The magnitude of the issue can be gauged from the fact that against the gross potential of 5,500 mw (mega watt) and a technical potential of 1,050 mw wind energy in the State, it is producing a meagre 29 mw at present.
“Some very big investors like Cepco Industries have left Madhya Pradesh for investing in Karnataka which has a favourable climate for wind energy investments and several others are sitting idle waiting for a good wind energy policy,” said M K Deb, managing director of MP Windfarm, a Bhopal-based wind energy firm which has an installed capacity of around 15 mw in the State.
After a study conducted at 31 places across the State seven locations have been found to be suitable for windfarms. They are at Dewas, Betul, Shajapur, Ratlam, Sendhwa, Nagda and Khargone. “The State’s position at the national level could be assessed from the fact that it is producing just 29 mw of the total national production of 4,228 mw wind energy,” regretted MP Windfarm chief engineer DV Wadhwa.

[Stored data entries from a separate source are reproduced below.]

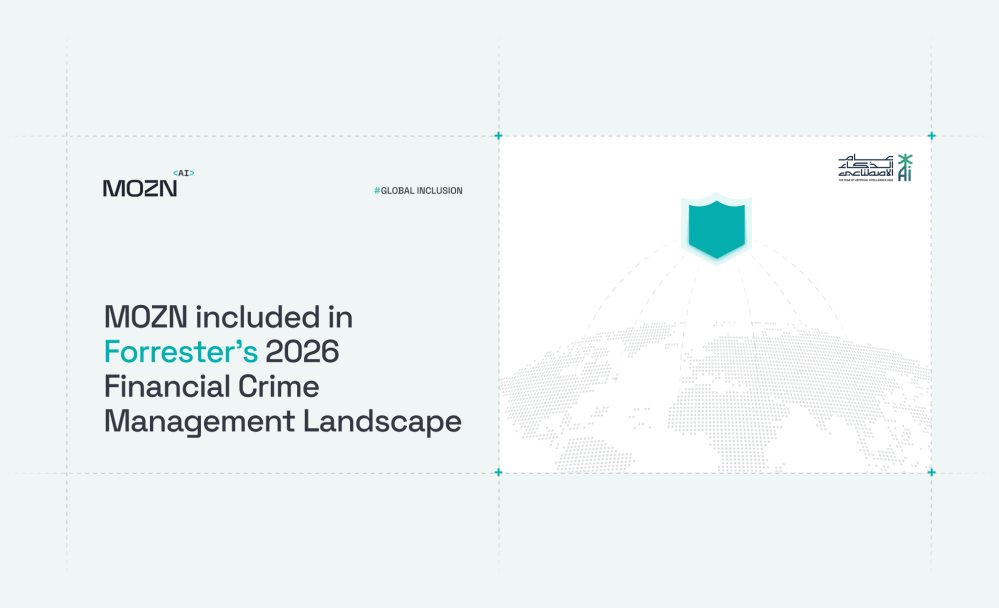Select the Year of Artificial Intelligence Arabic logo
Viewport: 999px width, 608px height.
866,166
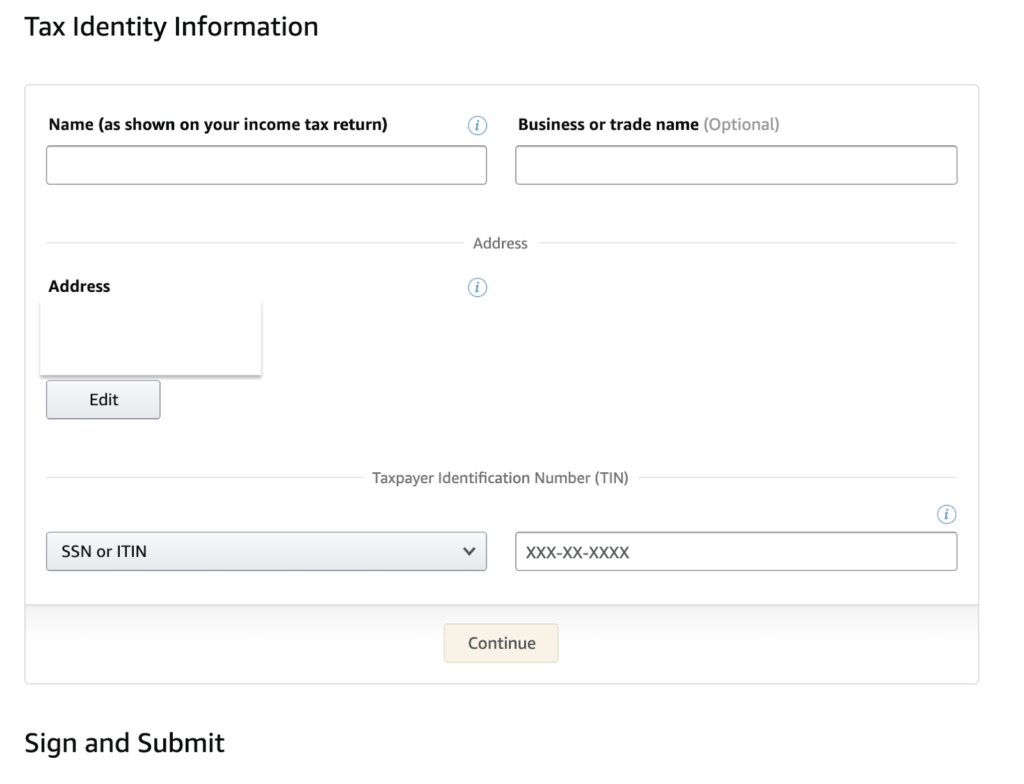Select the Sign and Submit section heading

124,743
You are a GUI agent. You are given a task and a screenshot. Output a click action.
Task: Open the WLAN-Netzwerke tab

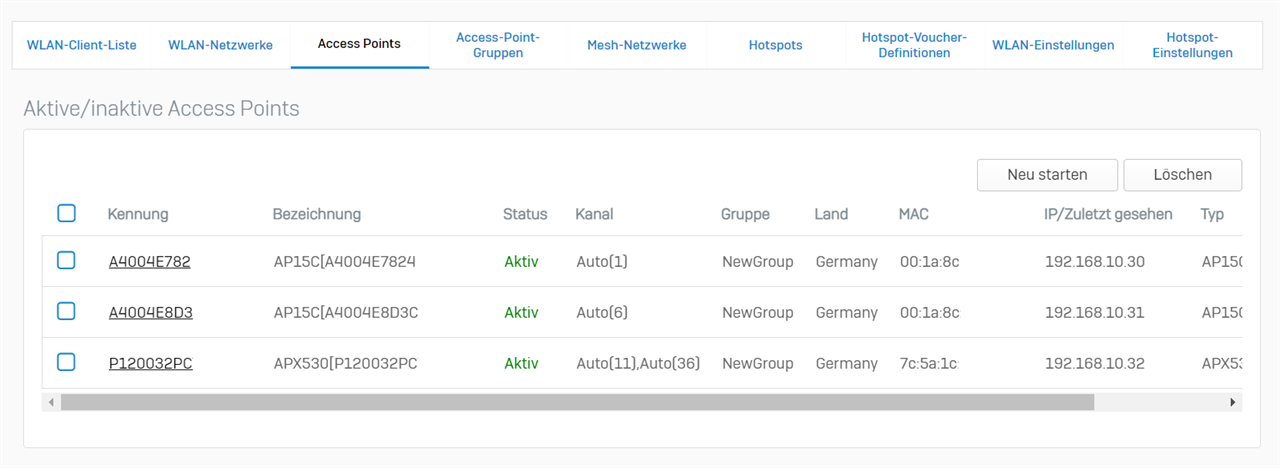tap(220, 45)
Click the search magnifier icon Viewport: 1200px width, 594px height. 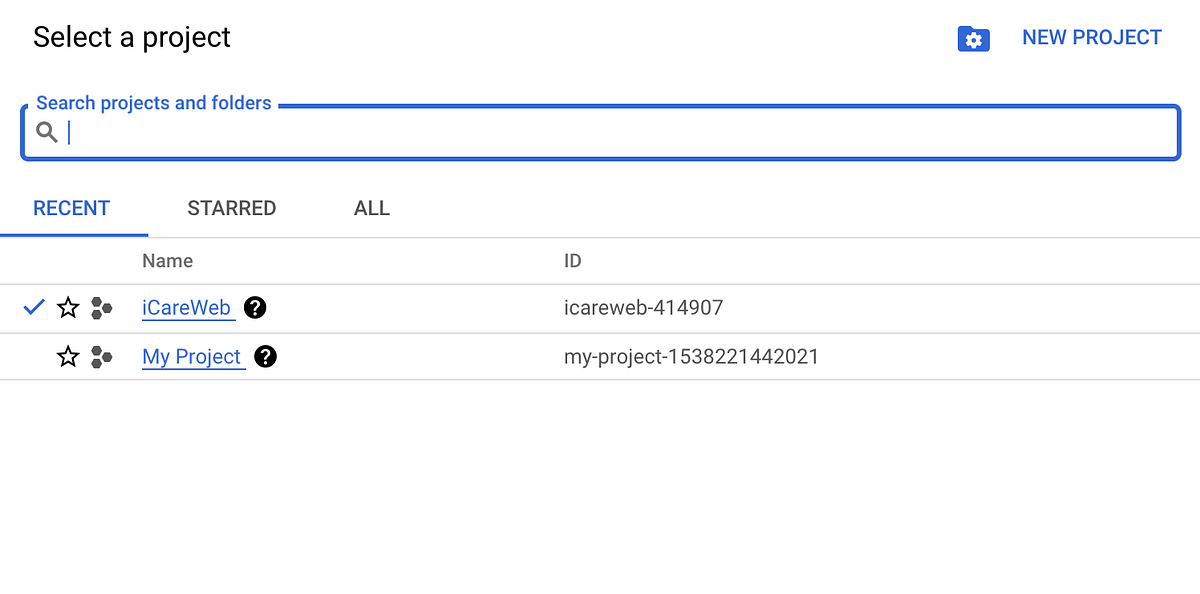47,131
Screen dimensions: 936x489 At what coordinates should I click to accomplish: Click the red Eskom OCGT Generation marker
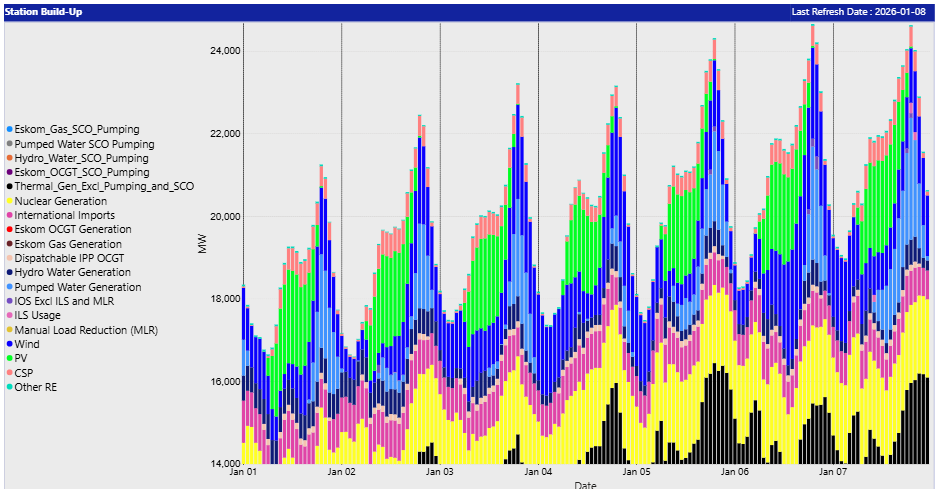tap(9, 230)
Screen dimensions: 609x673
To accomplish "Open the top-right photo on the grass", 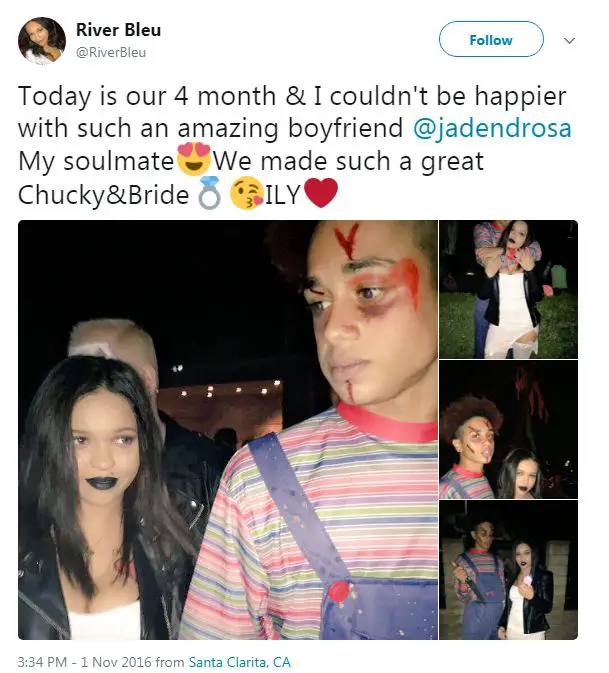I will click(x=508, y=289).
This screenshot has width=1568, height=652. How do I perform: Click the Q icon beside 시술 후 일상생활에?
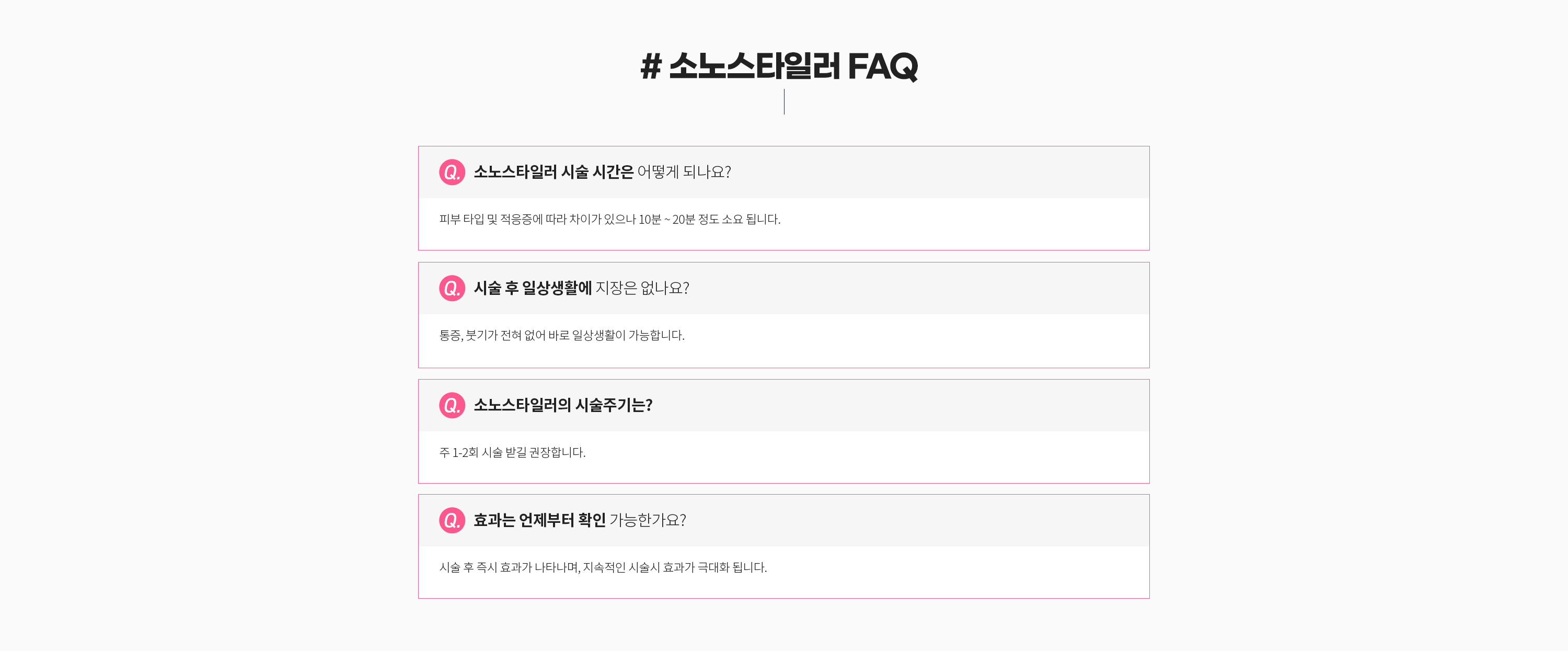[x=452, y=289]
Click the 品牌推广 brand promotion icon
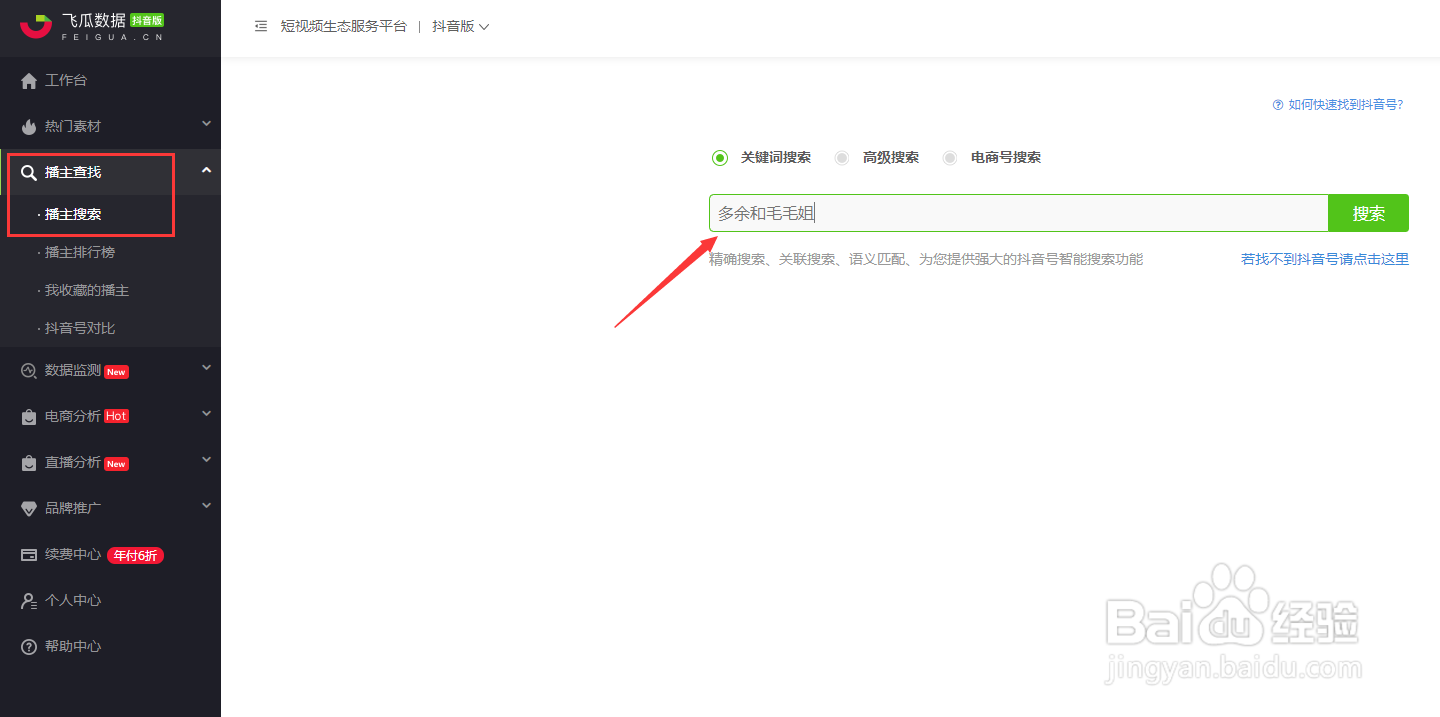Screen dimensions: 1440x717 [x=28, y=508]
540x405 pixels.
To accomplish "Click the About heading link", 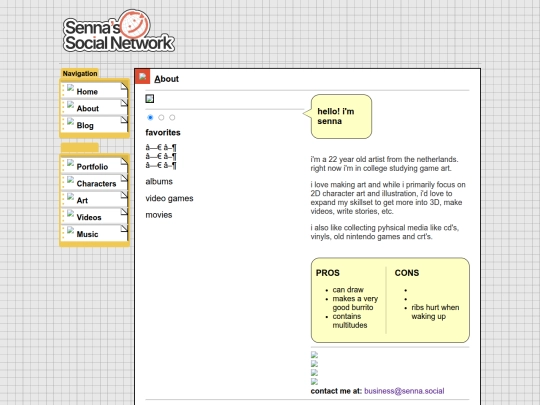I will pos(167,79).
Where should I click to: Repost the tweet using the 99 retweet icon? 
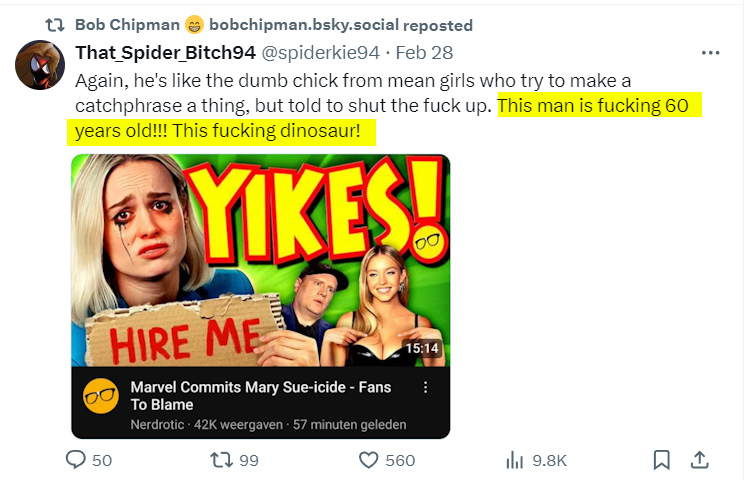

The villain of the piece is the previous Congress Government led by Digvijay Singh which not only revised the sales tax incentives given to the wind energy sector but announced the most reprehensible step of implementing it with retrospective effect.
“The Digvijay Singh Government’s revision of sales tax incentives to wind energy sector in 1999 literally killed the whole enthusiasm of the investors. The whole thing came to a standstill as the investors lost faith in the Government,” Deb said.
In fact the Digvijay Singh Government’s sales tax incentive to the wind energy sector in 1996 was more than sufficient to attract huge investment in the State. But in 1999 the Government revised it with retrospective effect asking the investors to pay back the incentives given to them in the previous two years.
During the time the issue lingered on, the Central Electricity Act came into being in 2003 and subsequently the MP Electricity Regulatory Commission (MPERC) also came into being.
The wind energy investors approached the MPERC and after rounds of discussions, the MPERC announced a wind energy policy in June 2004. But unfortunately, the rate of Rs 3.97 per unit announced by the MPERC, was much below the industry expectation of Rs 4.54 per unit. The gap occurred due to some errors in calculations by the MPERC and the issue is once again pending with the MPERC which is expected to announce the new tariff any time, Deb said.
Deb said the State Government, as a good facilitator, could do a lot to encourage the much needed investment in this
sector. Apart from framing a master plan for wind farms in the State, the Government can be also get directly involved in giving replacement land to the Forest Department instead of individual investors getting involved in it.